**SUPPLIED ENTRIES:**
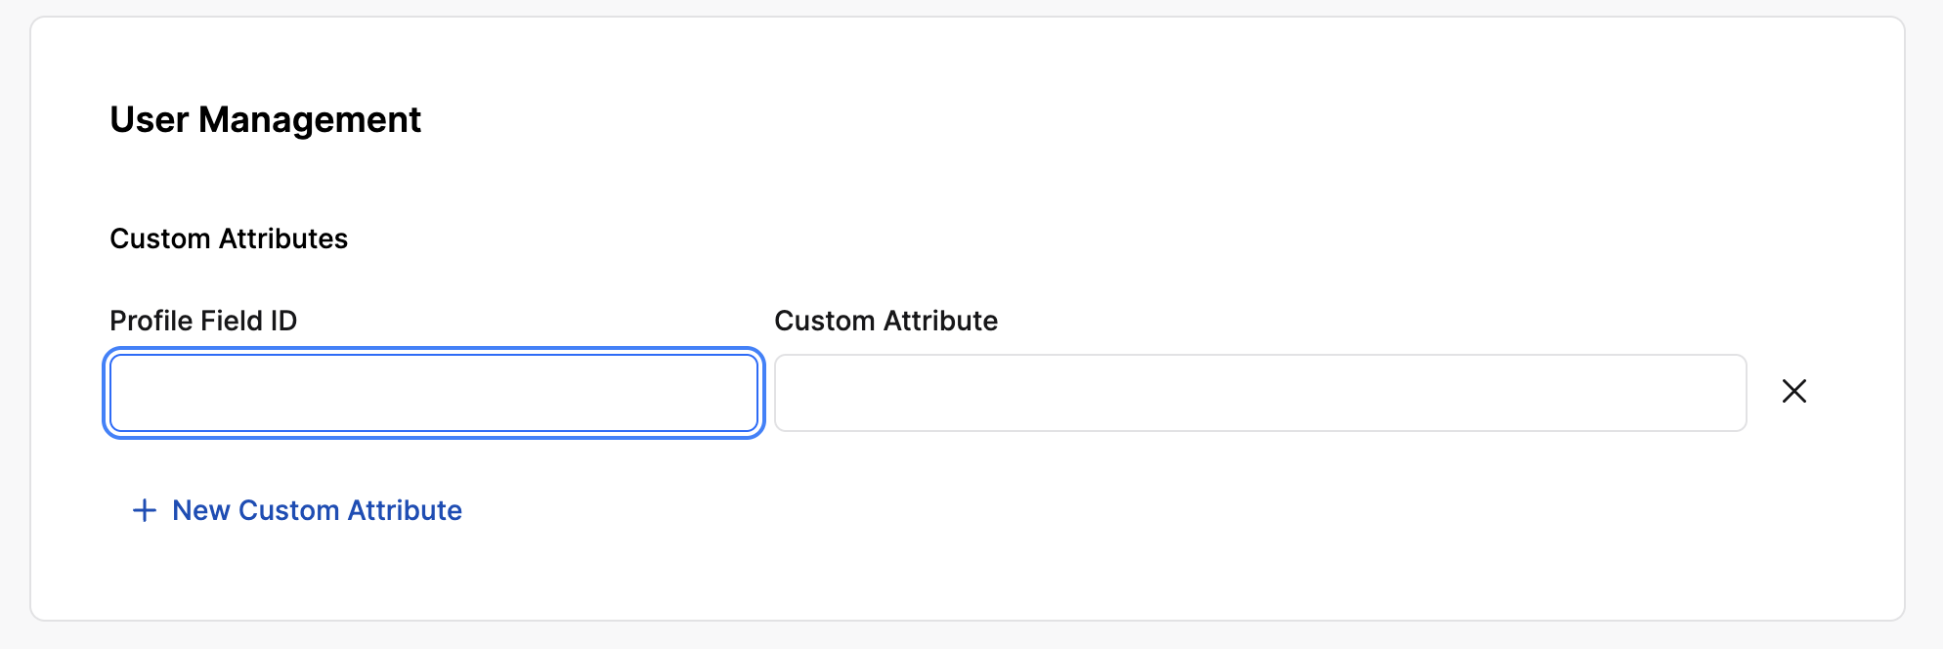
Task: Click the User Management heading
Action: point(266,119)
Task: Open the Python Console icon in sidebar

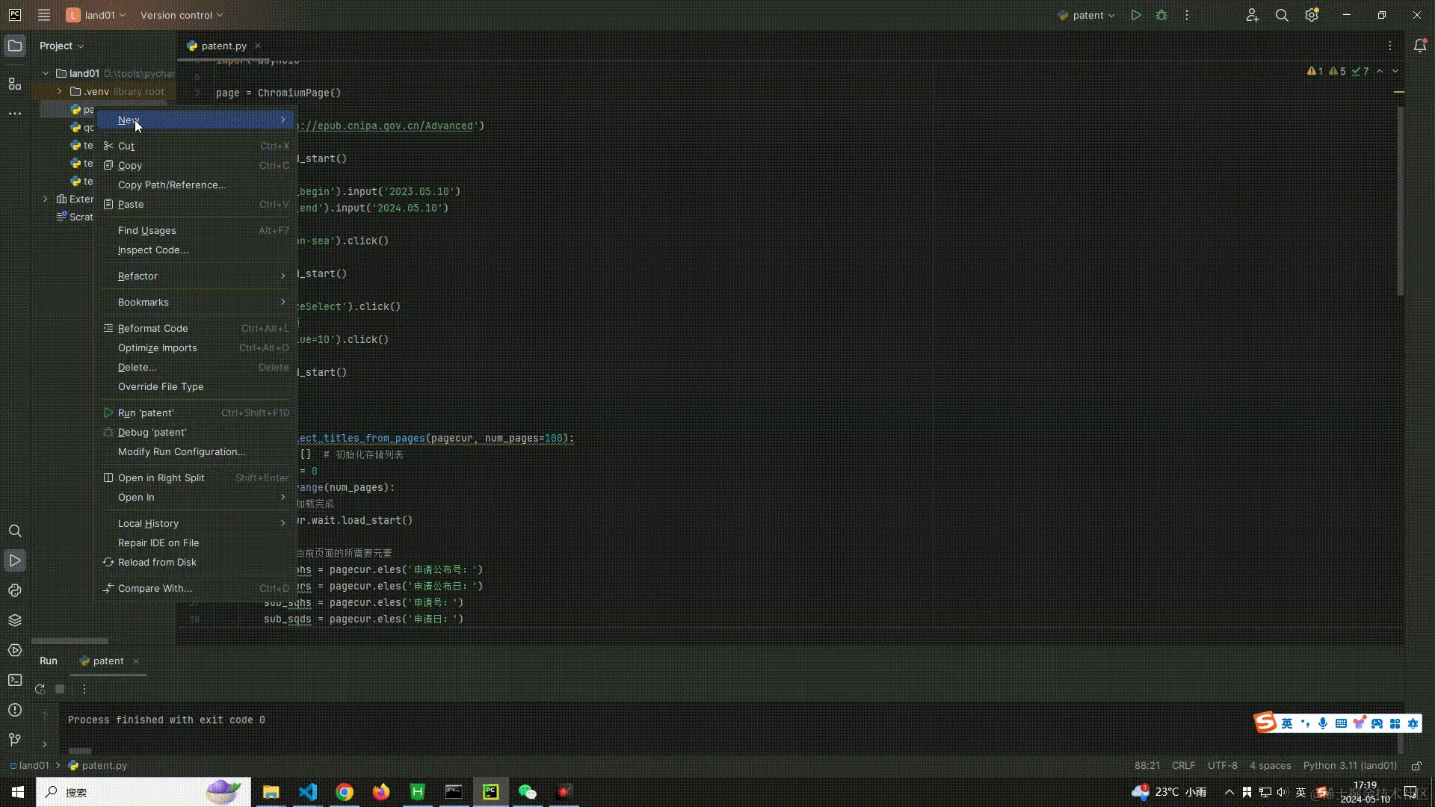Action: [x=15, y=590]
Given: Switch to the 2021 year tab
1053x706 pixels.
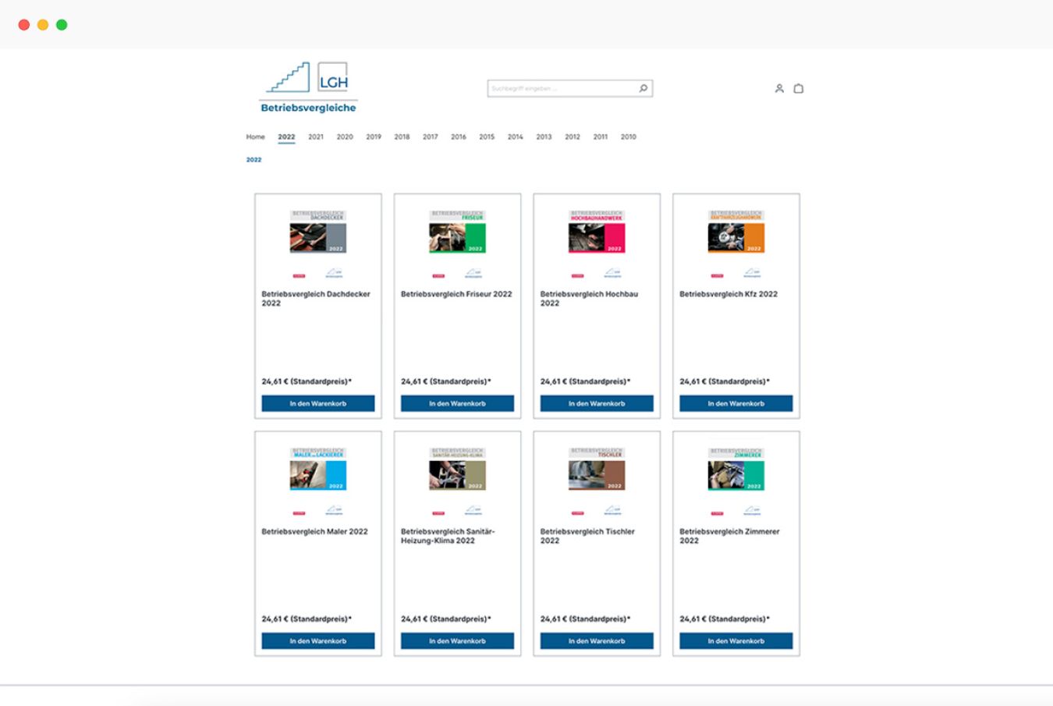Looking at the screenshot, I should pyautogui.click(x=315, y=137).
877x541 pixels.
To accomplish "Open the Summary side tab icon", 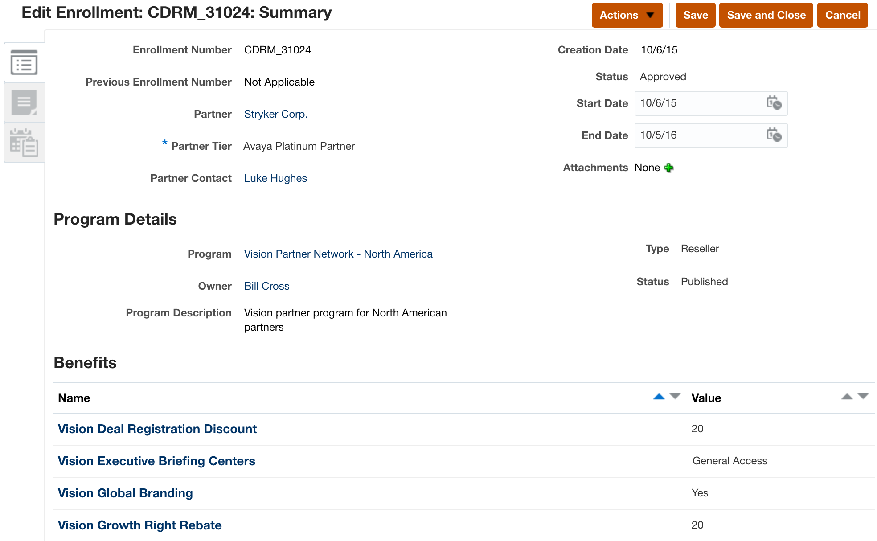I will (x=24, y=62).
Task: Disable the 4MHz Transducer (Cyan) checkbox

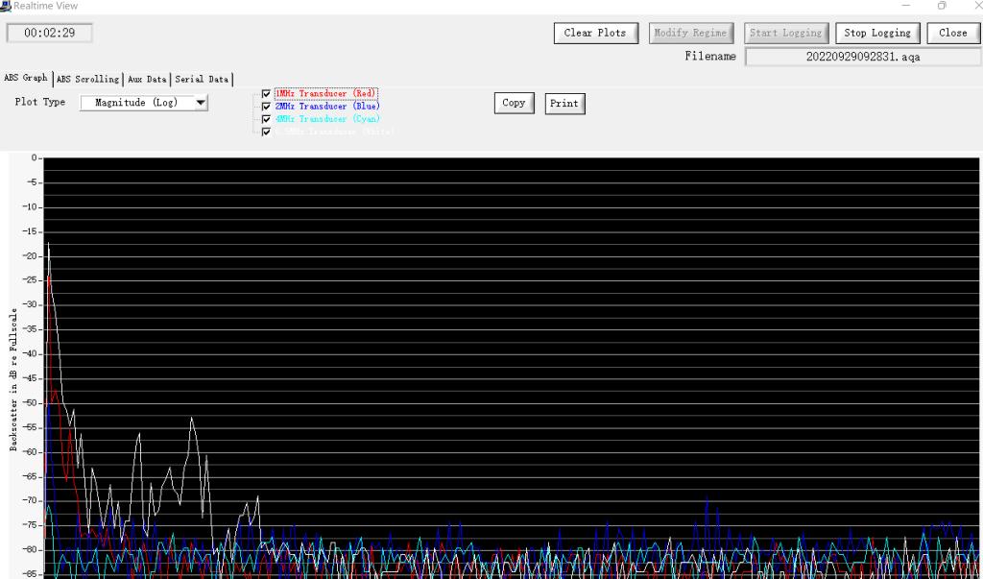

**AIM:** Return every line of the records that contains the string "Task", matching case exactly.

**REPLY:**
Task: Click the User Management heading
Task: Open the Python Console icon in sidebar
Task: Disable the 4MHz Transducer (Cyan) checkbox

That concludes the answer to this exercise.